El comandante de las Fuerzas Militares, general Hugo Alejandro López Barreto, confirmó que la reciente operación conjunta entre el Ejército y la Policía Nacional logró la captura de una célula del narcotráfico en la zona de la Guajira, zona que ha sido históricamente un punto crítico para el tránsito de drogas hacia el Caribe. Según los informes oficiales, la acción se basó en un trabajo de inteligencia de varios meses, apoyado por sistemas de vigilancia satelital y la cooperación de agencias internacionales. La captura de ocho integrantes, incluido un presunto capo local, supone un debilitamiento significativo de la estructura de distribución que operaba con alianzas entre grupos armados ilegales y narcotraficantes, lo que podría traducirse en una reducción de la violencia vinculada a la economía ilícita en la región.
Este hecho se enmarca dentro de la estrategia nacional de seguridad integral, que busca no solo atacar a los actores criminales, sino también desarticular las redes de financiación que sustentan a grupos insurgentes. La decisión de focalizar la operatividad en la Guajira responde a la creciente preocupación del gobierno por la expansión de la frontera ilícita, donde la ausencia de presencia estatal robusta ha permitido la proliferación de economías paralelas. Los datos del Departamento Nacional de Planeación indican que la zona genera cerca del 5 % del total de ingresos ilícitos del país, lo que la coloca como una prioridad estratégica para reducir los flujos financieros que alimentan tanto a grupos armados como a la corrupción institucional.

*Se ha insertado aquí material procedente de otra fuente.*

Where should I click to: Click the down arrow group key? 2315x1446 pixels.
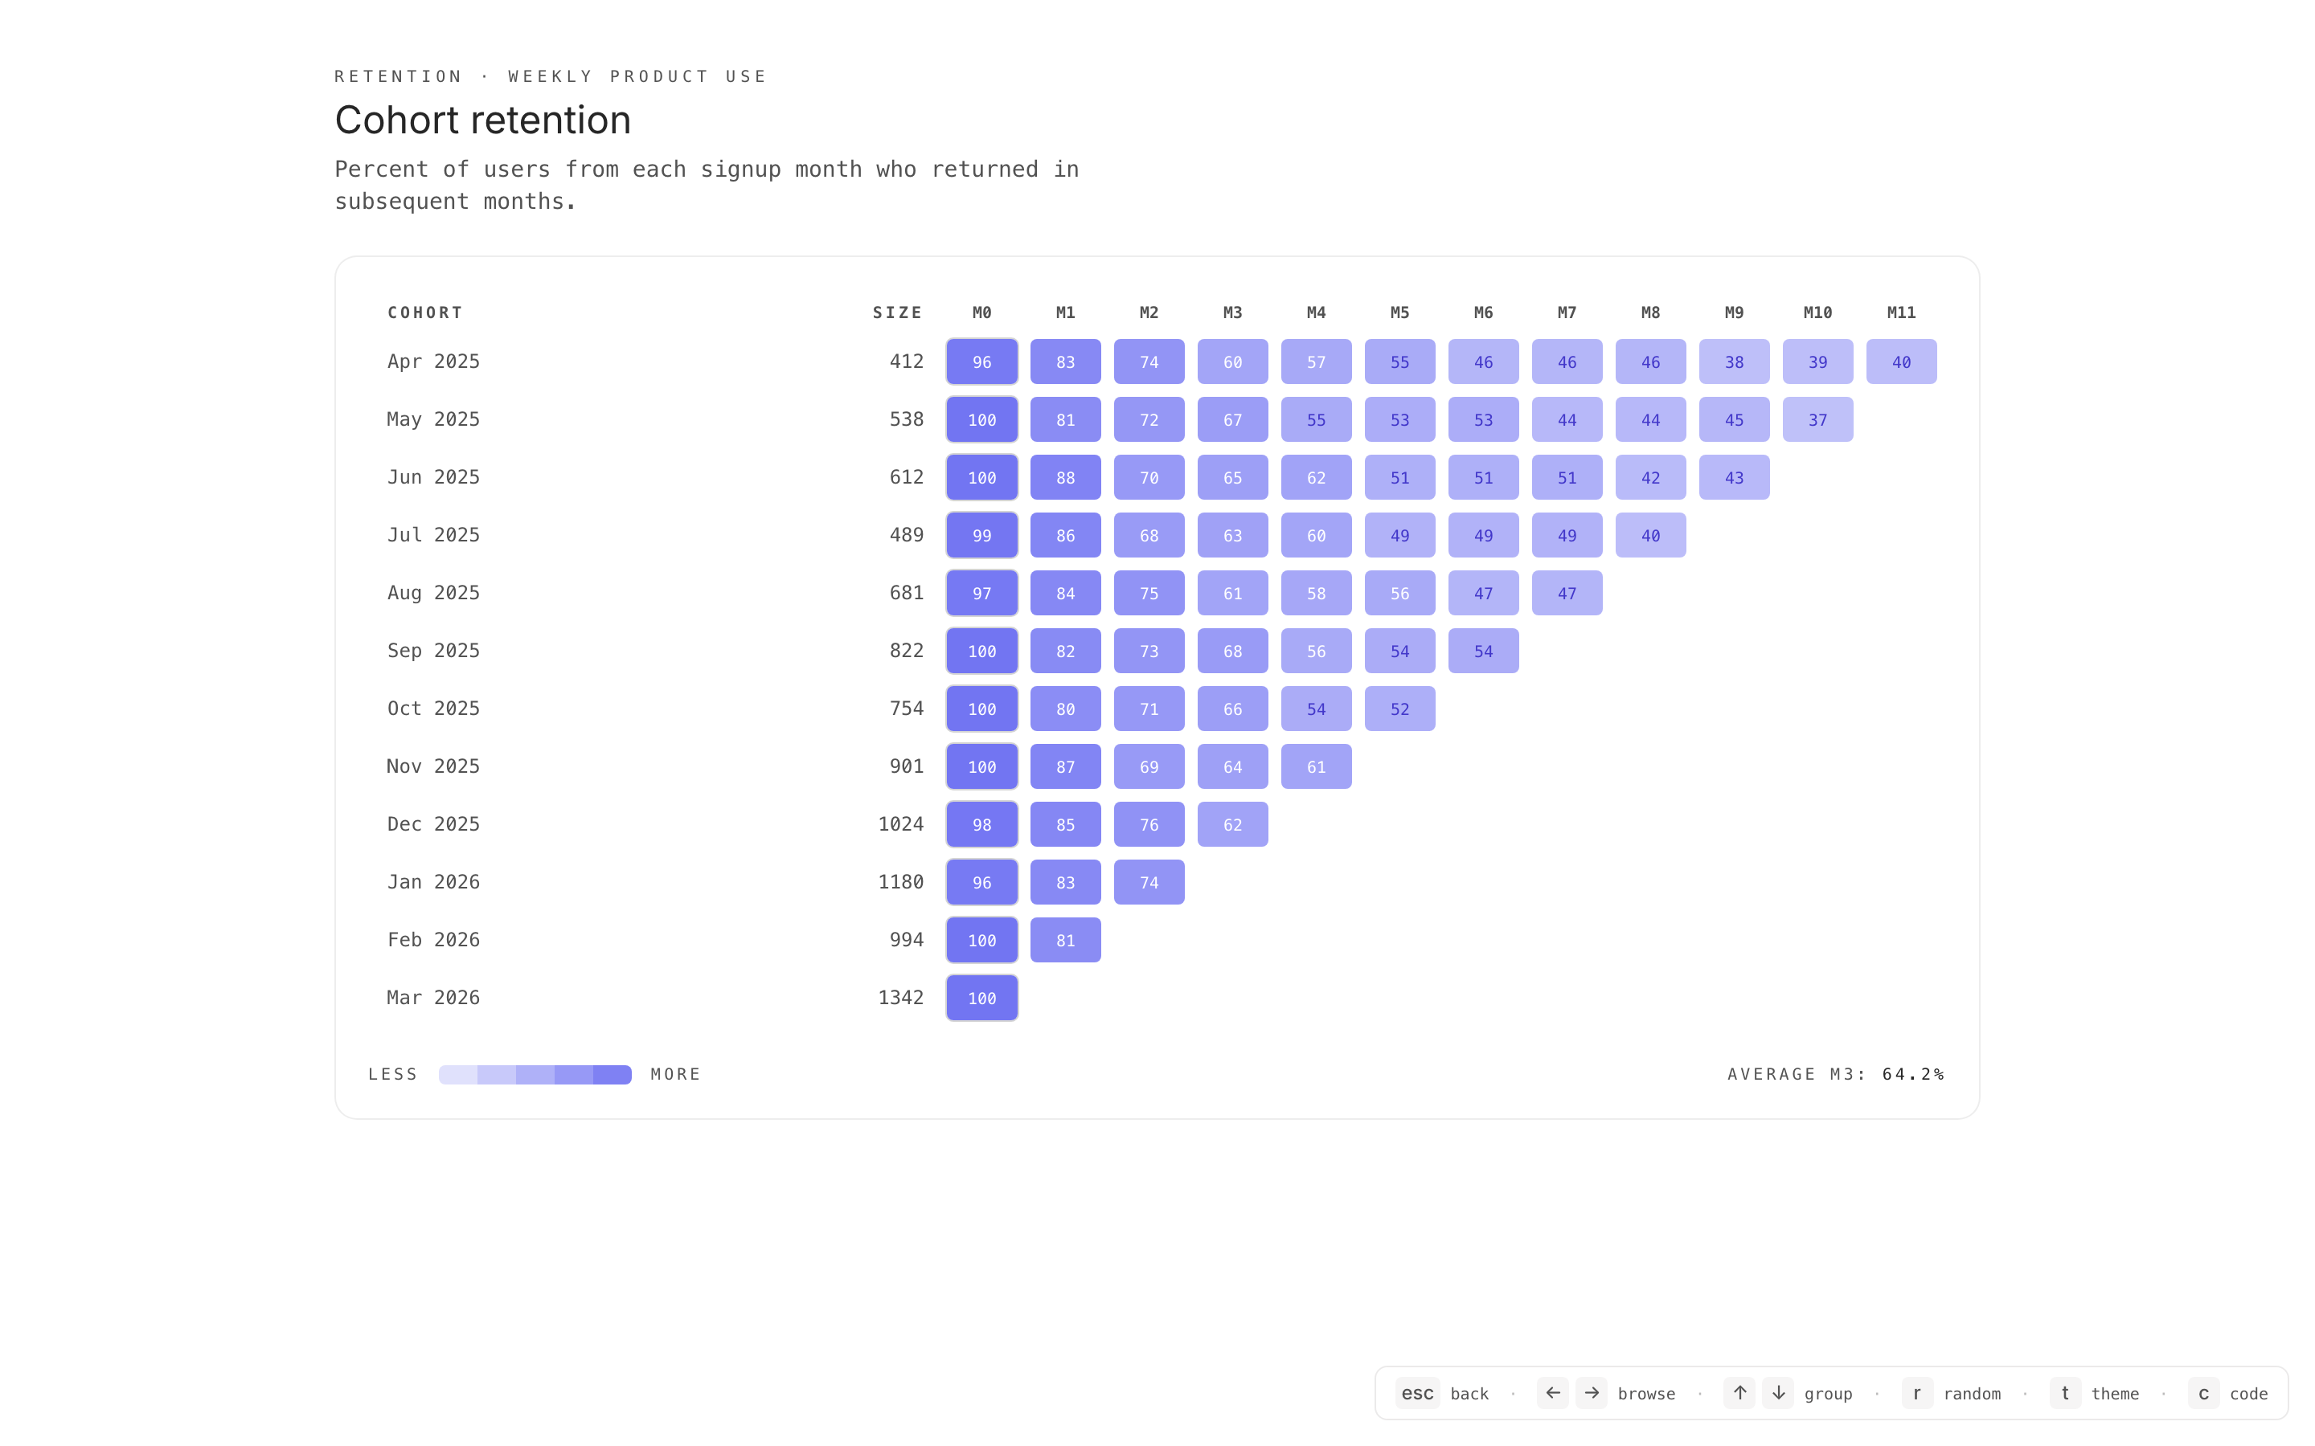coord(1778,1392)
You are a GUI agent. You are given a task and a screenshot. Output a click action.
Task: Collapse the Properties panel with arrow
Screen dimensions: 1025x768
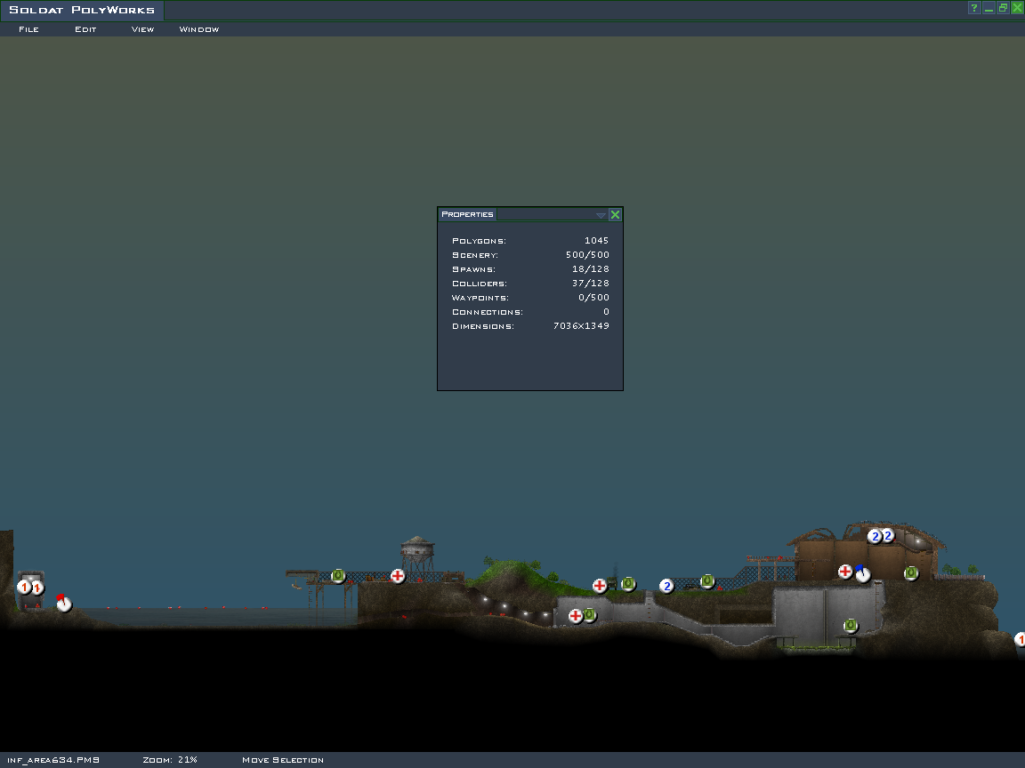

El impacto de esta captura se proyecta en varios niveles. En primer lugar, la eliminación de liderazgos locales puede provocar una reorganización del crimen organizado, lo que a corto plazo podría generar un aumento de la violencia mientras emergen nuevos competidores. En segundo término, la operación refuerza la percepción de que el Estado está recuperando el control sobre territorios antes considerados “no goberna‑bles”, lo cual podría mejorar la confianza de la población en las instituciones y fomentar la colaboración ciudadana en futuros procesos de vigilancia. Finalmente, desde la perspectiva económica, la interrupción de rutas de tráfico afecta la oferta de drogas en el mercado interno, lo que podría traducirse en una ligera disminución de los precios y, potencialmente, una reducción del consumo, aunque estas dinámicas dependerán de la respuesta de los mercados ilícitos regionales.